Conclusion: Do not guess fault current, measure systematically
A pressure transmitter that outputs 3.6 mA or 21 mA provides an important diagnostic indication. The value may indicate a fault current, underrange, overrange, sensor fault, wiring problem, supply problem or incorrect scaling.
The decisive factor is not to look at the current value in isolation. Process pressure, measuring range, parameterization, fault current direction, supply voltage, load, wiring and PLC scaling must be evaluated together.

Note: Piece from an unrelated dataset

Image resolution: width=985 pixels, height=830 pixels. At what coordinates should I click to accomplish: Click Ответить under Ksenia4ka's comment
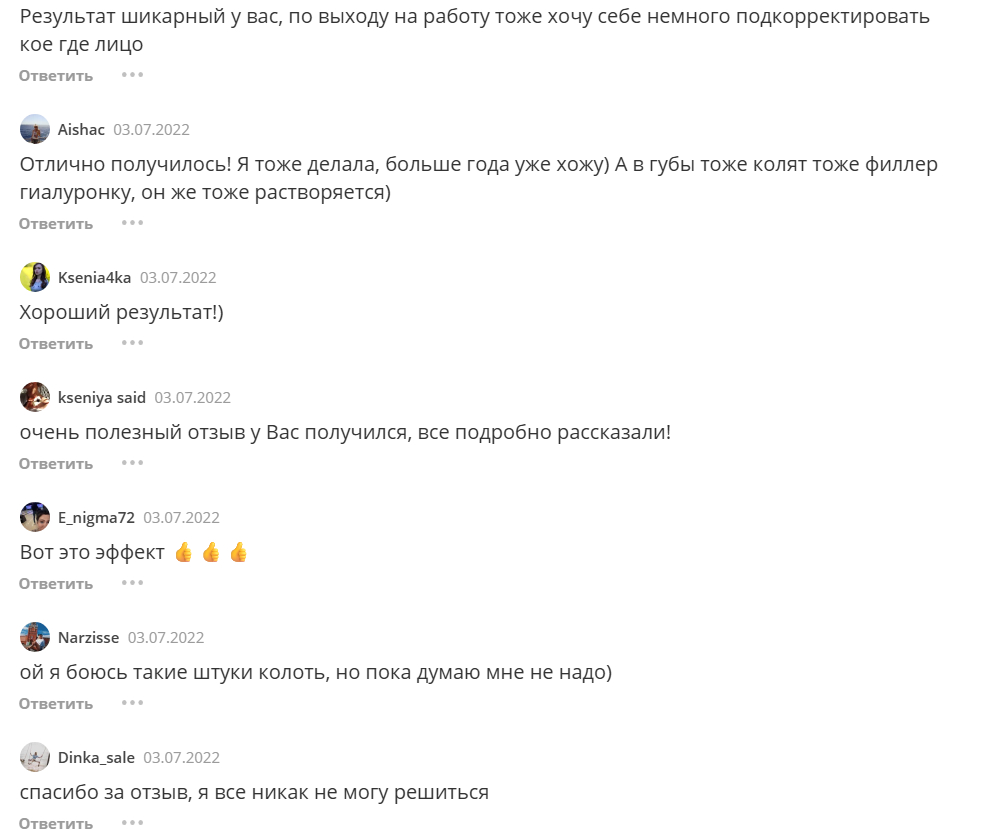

With a measurement directly in the current loop and a loop calibrator, many faults can be quickly narrowed down. This avoids unnecessarily replacing a functioning pressure transmitter or incorrectly treating a real process fault as a sensor problem.
FAQ: Frequently asked questions about 3.6 mA, 21 mA and fault current
What does 3.6 mA mean on a pressure transmitter?
A value around 3.6 mA can be a lower fault current. Depending on the device, it may indicate a diagnostic alarm, sensor fault, underrange or corresponding parameterization.
What does 21 mA mean on a pressure sensor?
A value around 21 mA can be an upper fault current or indicate that the measuring range has been exceeded. Process pressure, measuring range and device setting must be checked.
Is 21 mA always a defective sensor?
No. 21 mA can also be caused by real overpressure, overrange, incorrect measuring range or a parameterized fault current direction.
Why does a pressure transmitter output less than 4 mA?
This can be caused by underrange, fault current, zero point shift, too low process pressure, incorrect parameterization or a problem in the current loop.
What is a NAMUR fault current?
A NAMUR fault current is a defined current value outside the normal 4–20 mA range with which a device can signal a fault condition or diagnostic alarm.
Can a cable break cause 3.6 mA?
A complete cable break often leads to 0 mA or an open input. Depending on the loop configuration and input card, however, other implausible values can also occur. The wiring must therefore be checked.
How do I check whether the fault comes from the sensor or from the PLC?
The current should be compared directly at the transmitter and at the PLC input. In addition, a loop calibrator can simulate a defined signal to check the PLC scaling.
Can incorrect scaling simulate a fault current?
Yes. If the PLC is scaled incorrectly or incorrect alarm limits are used, a correct current value can be displayed as an incorrect pressure value or fault.
What does a signal above 20 mA mean?
A signal above 20 mA can indicate overrange, real overpressure, pressure peaks or an upper fault current. The exact meaning depends on the device and parameterization.
Why must the supply voltage be checked?
If the supply is too low or the load is too high, the transmitter cannot drive the loop current correctly. This can lead to unstable or limited output values.
What role does the load play?
The load is the total resistance in the current loop. If it is too high, the voltage reserve may not be sufficient, especially at higher current values close to 20 mA.
How does a loop calibrator help with 3.6 mA or 21 mA?
A loop calibrator can measure the actual current and simulate defined mA values. This makes it possible to check whether transmitter, cable, input card and scaling are working correctly.
Can real overpressure cause 21 mA?
Yes. If the process pressure exceeds the measuring range, the transmitter can output above 20 mA or run into an upper fault current.
When should the pressure transmitter be calibrated?
Calibration is useful if the transmitter deviates at known test points, behaves conspicuously after overload, the zero point drifts or the fault remains after checking wiring, supply and scaling.
When should the pressure transmitter be replaced?
Replacement is useful if an internal sensor or electronics fault has been confirmed, the device has been mechanically overloaded, the measuring cell has been damaged or the device is unsuitable for the measuring range and process conditions.